22 Dec Off
by Angie Hlad, CRN-C
When documenting ulcers, it is important to clarify if the ulcer is a pressure or non-pressure ulcer. When a provider only documents the stage of the ulcer, such as “stage 2 ulcer, left heel”, it is does not provide enough information for the coder to determine the proper code assignment. Once the provider makes the determination of chronic non-pressure or pressure ulcer, it should be documented as such. The documentation for these two types of ulcers is very similar:
- Document the site, including laterality (for both pressure and non-pressure ulcers).
- If it is a pressure ulcer, document the stage; gangrene should be noted if present.
- If it is a chronic, non-pressure ulcer, document the depth of the ulcer (e.g. limited to skin breakdown, with fat layer exposed, etc.). Also, note if gangrene is present.
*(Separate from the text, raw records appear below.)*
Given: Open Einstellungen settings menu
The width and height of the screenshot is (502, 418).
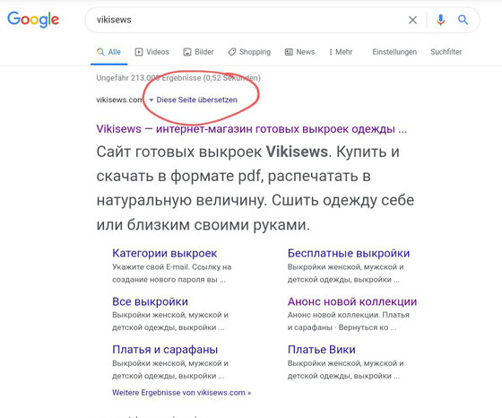Looking at the screenshot, I should pyautogui.click(x=394, y=52).
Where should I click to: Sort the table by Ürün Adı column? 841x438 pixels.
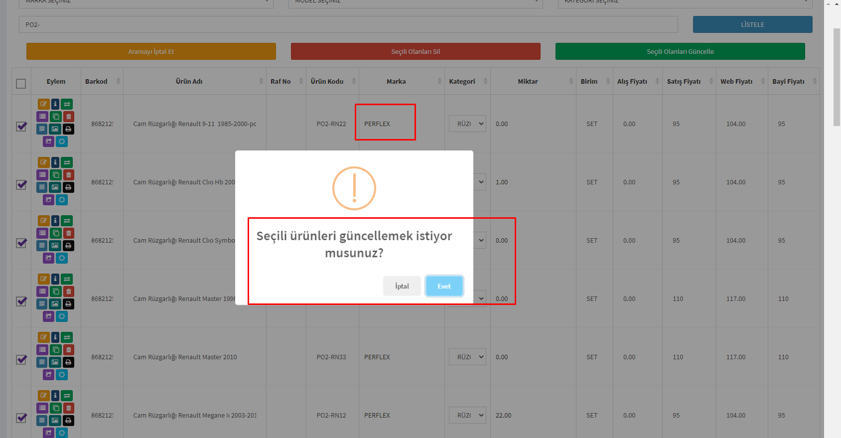[189, 81]
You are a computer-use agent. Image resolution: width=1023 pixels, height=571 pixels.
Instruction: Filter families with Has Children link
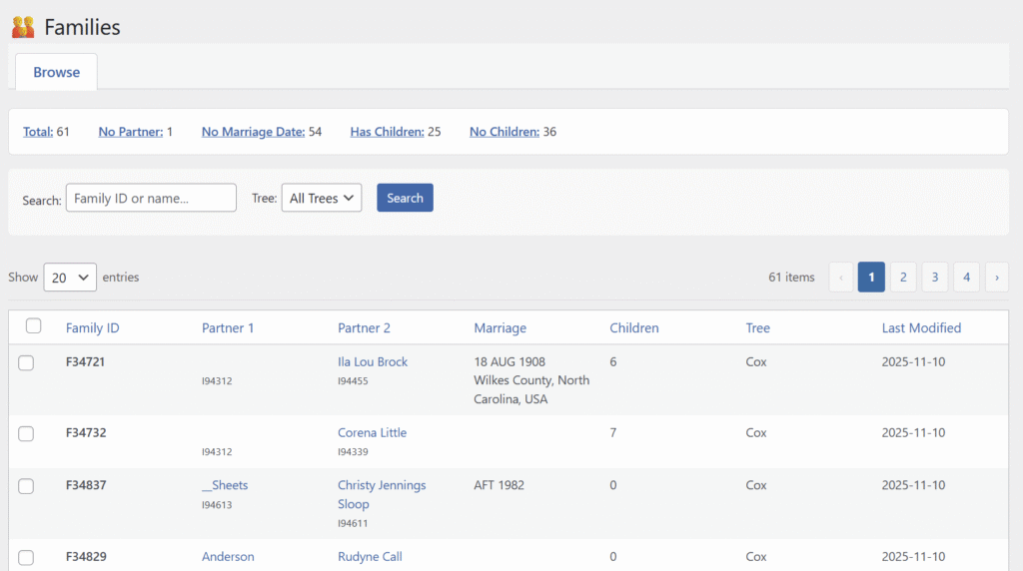point(385,132)
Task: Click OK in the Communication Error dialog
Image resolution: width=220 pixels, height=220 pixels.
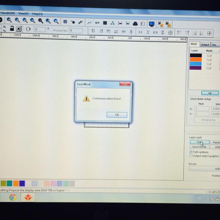Action: pyautogui.click(x=117, y=115)
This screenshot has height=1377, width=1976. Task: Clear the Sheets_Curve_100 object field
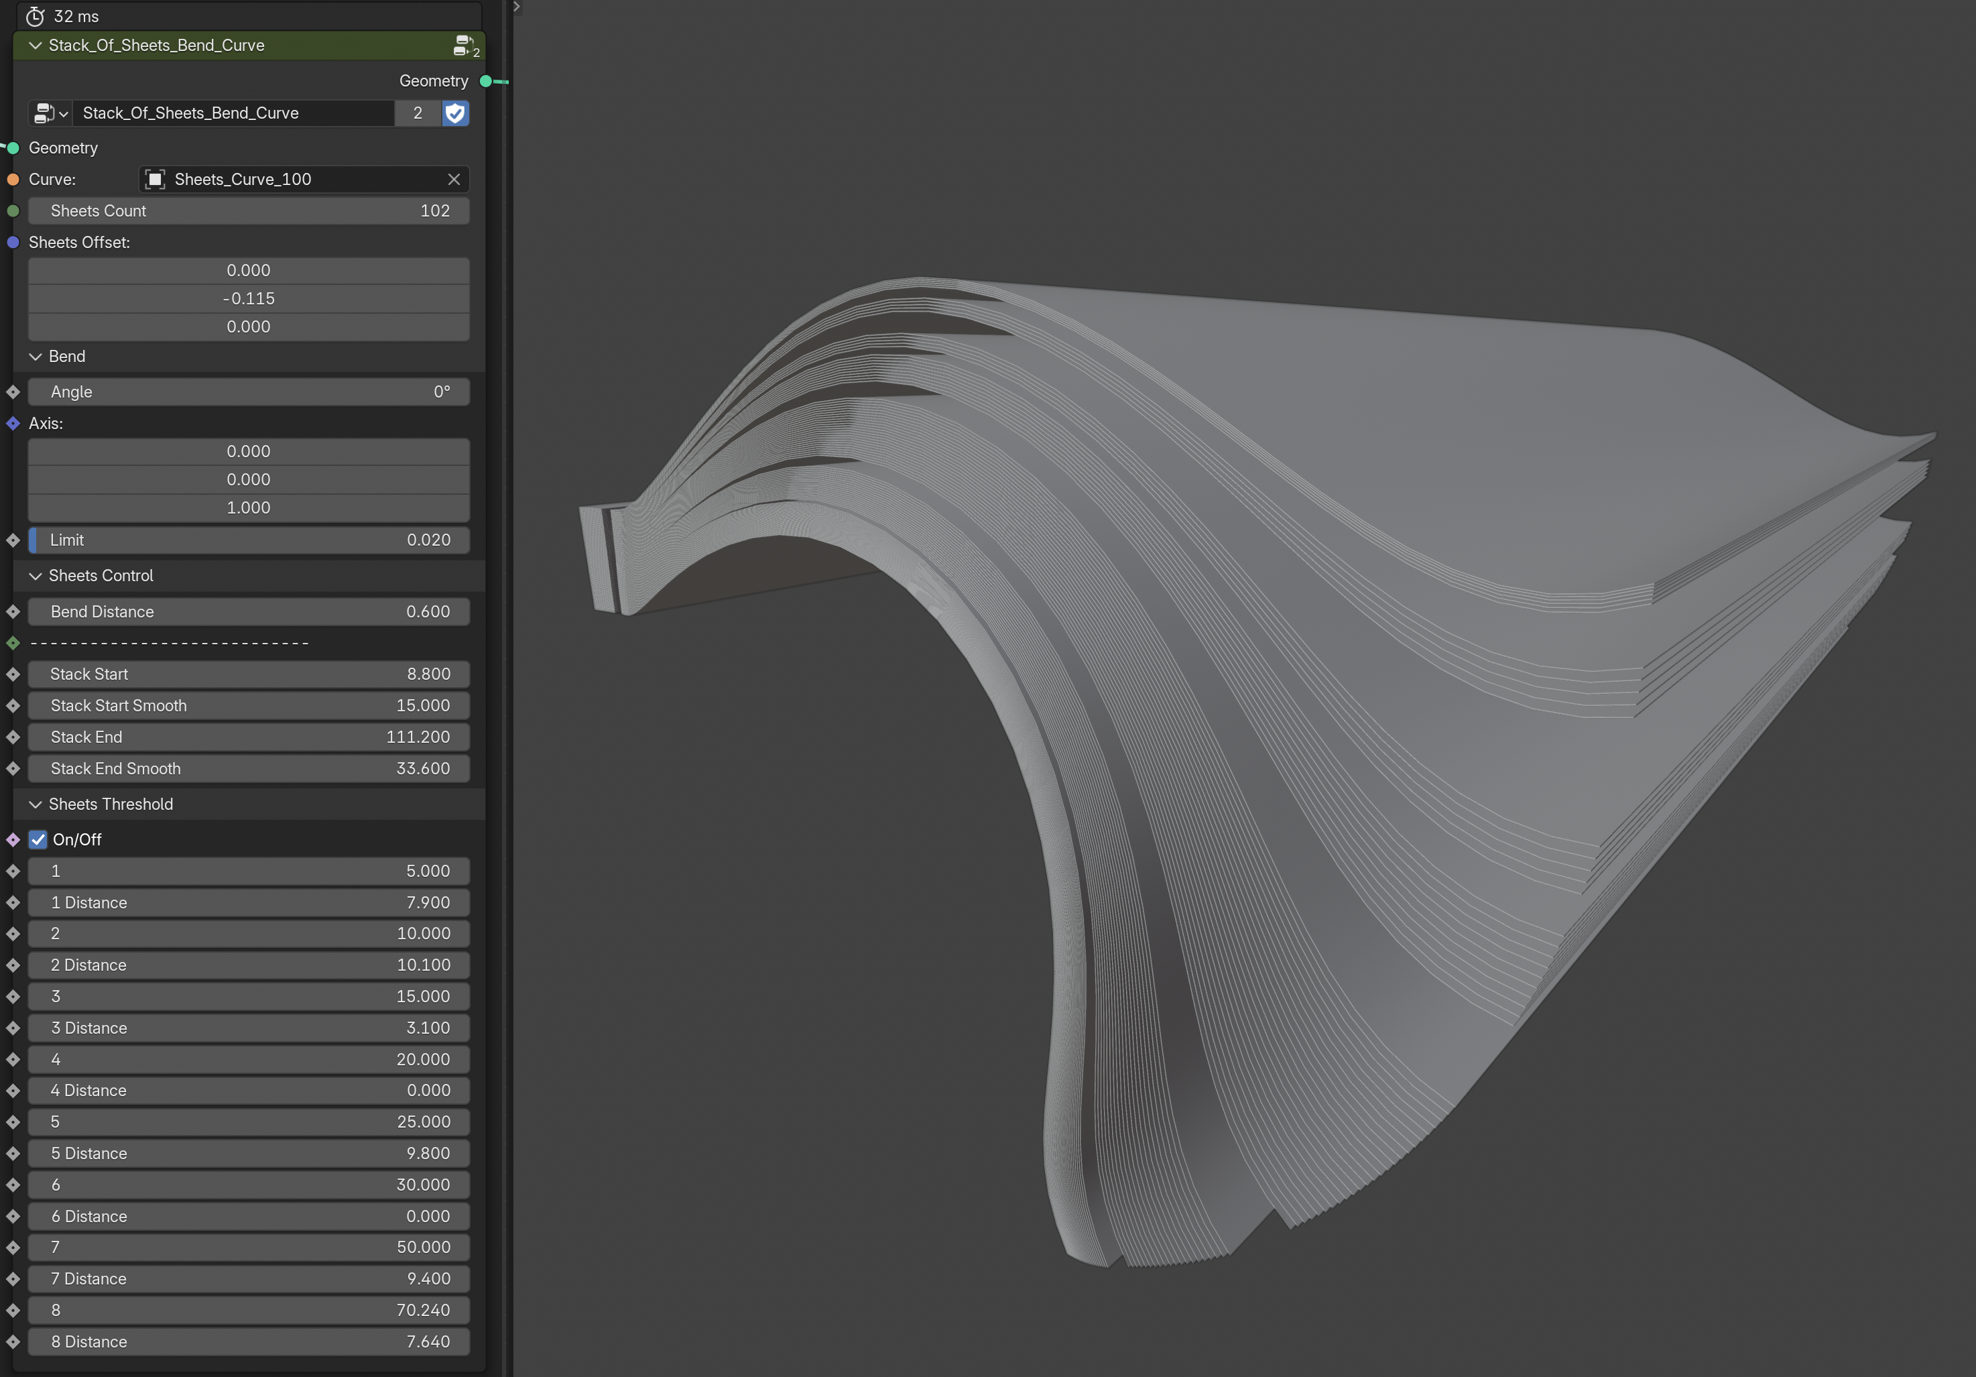coord(454,179)
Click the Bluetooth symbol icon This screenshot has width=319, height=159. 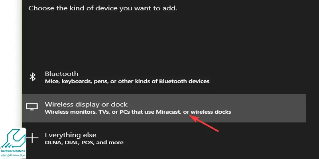pos(33,77)
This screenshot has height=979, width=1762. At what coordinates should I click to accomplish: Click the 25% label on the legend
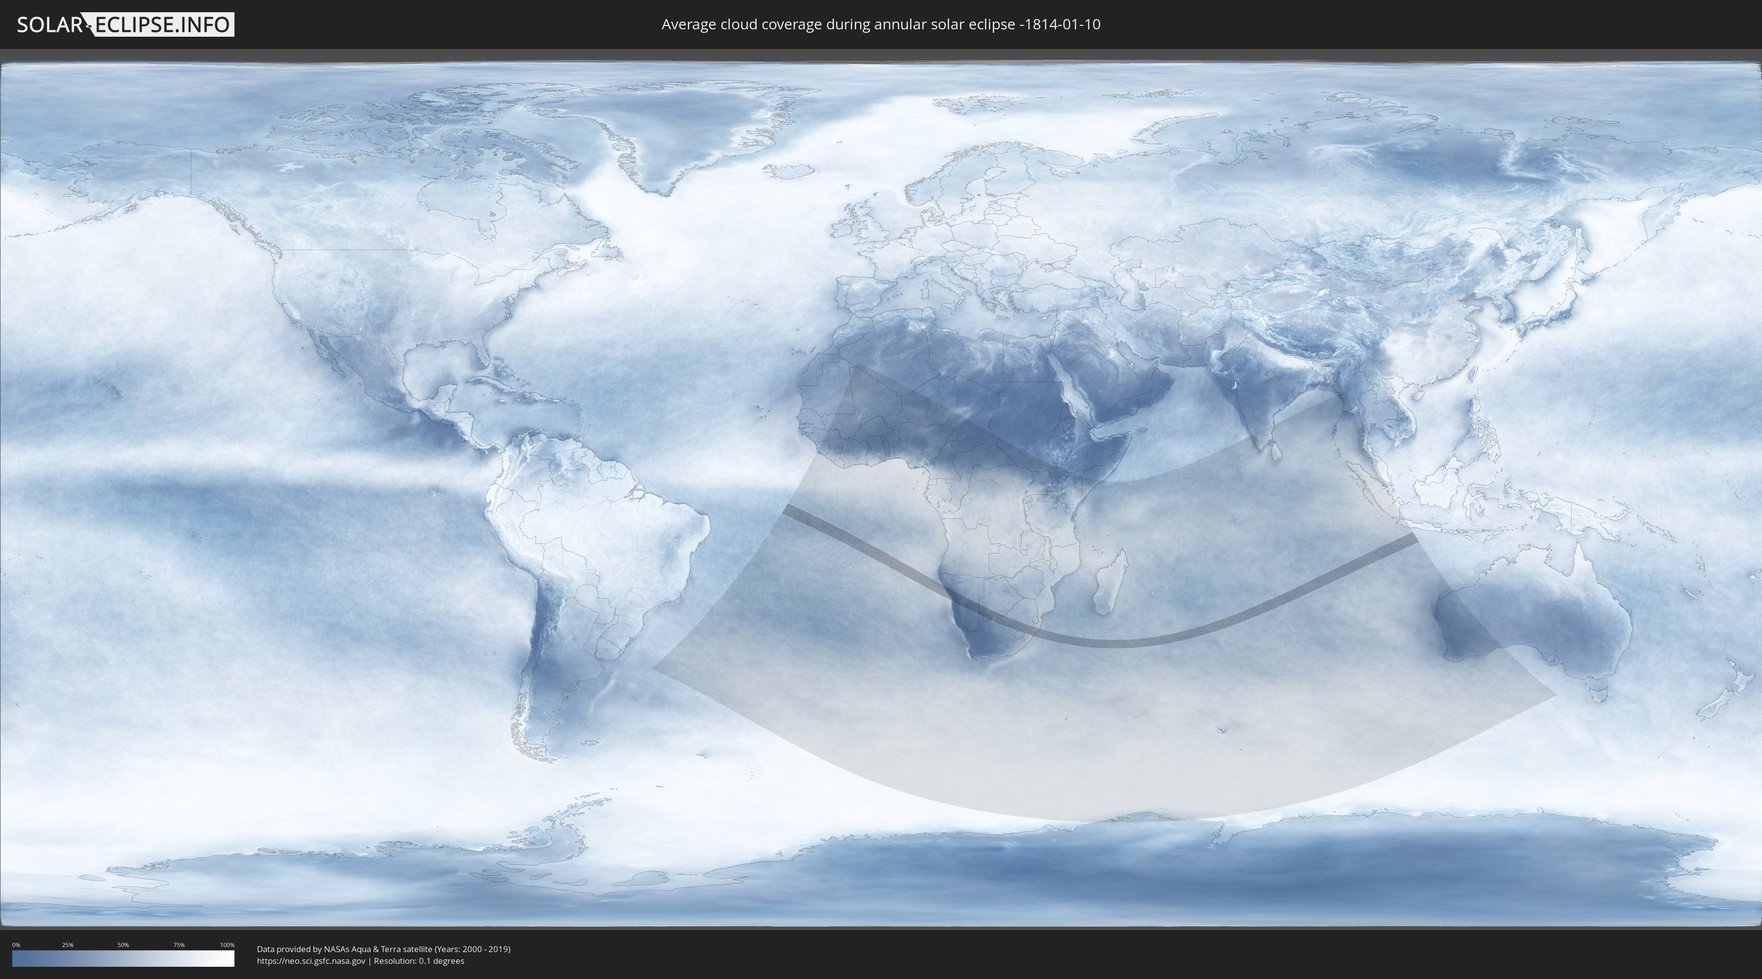68,945
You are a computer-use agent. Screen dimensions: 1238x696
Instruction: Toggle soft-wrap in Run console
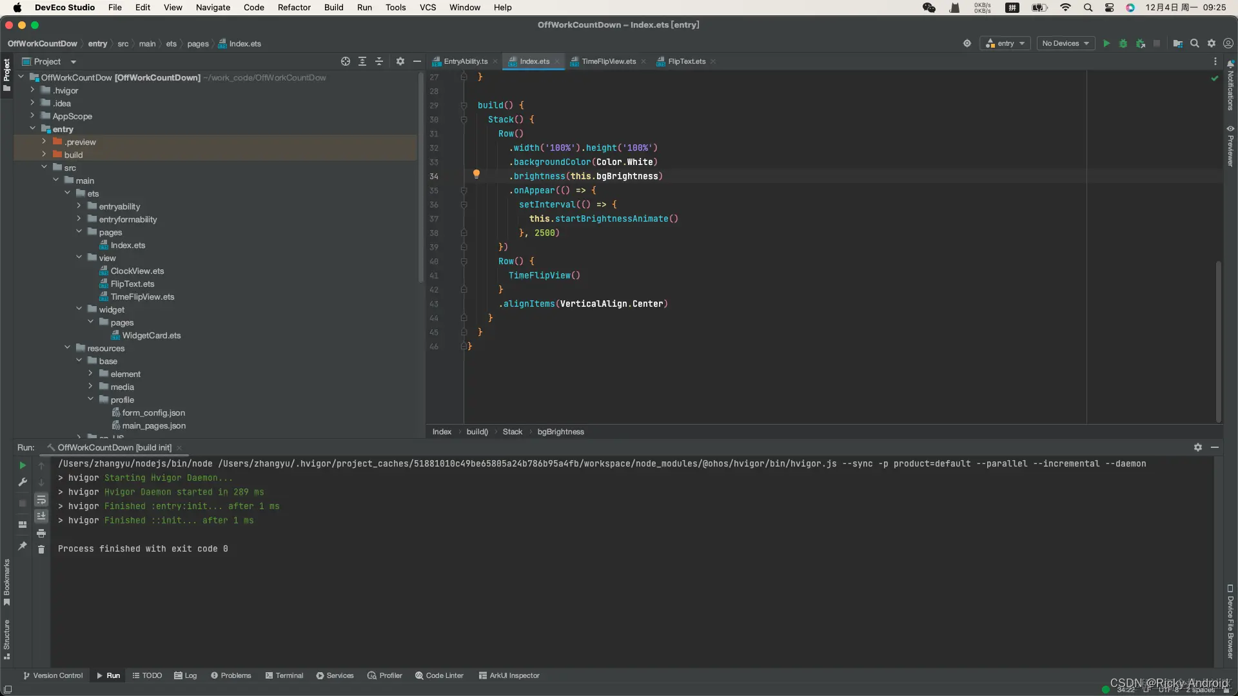[x=41, y=500]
- With chronic, non-pressure ulcers, document the cause. This is important. Documentation must clearly link the ulcer and the cause. For example, “non-pressure ulcer of the left ankle DUE TO atherosclerosis of lower extremity.”
- If either type of ulcer has any associated diagnosis, they must be clearly linked in the documentation as Coders cannot assume a causal relationship.
It is important to note that “wound” is not an interchangeable term for ulcer. If documentation states “wound of left buttock” – this would be coded S31.829A. Wound codes do not map to HCC’s, therefore, careful consideration must be taken when documenting. Ulcers should not be documented as “wounds” as this term has its own code set in ICD-10. Ulcers do map to an HCC, and thus the more specific the documentation (site, laterality, stage, depth, and associated or casual conditions), the more specific the code assignment and in turn the most appropriate HCC.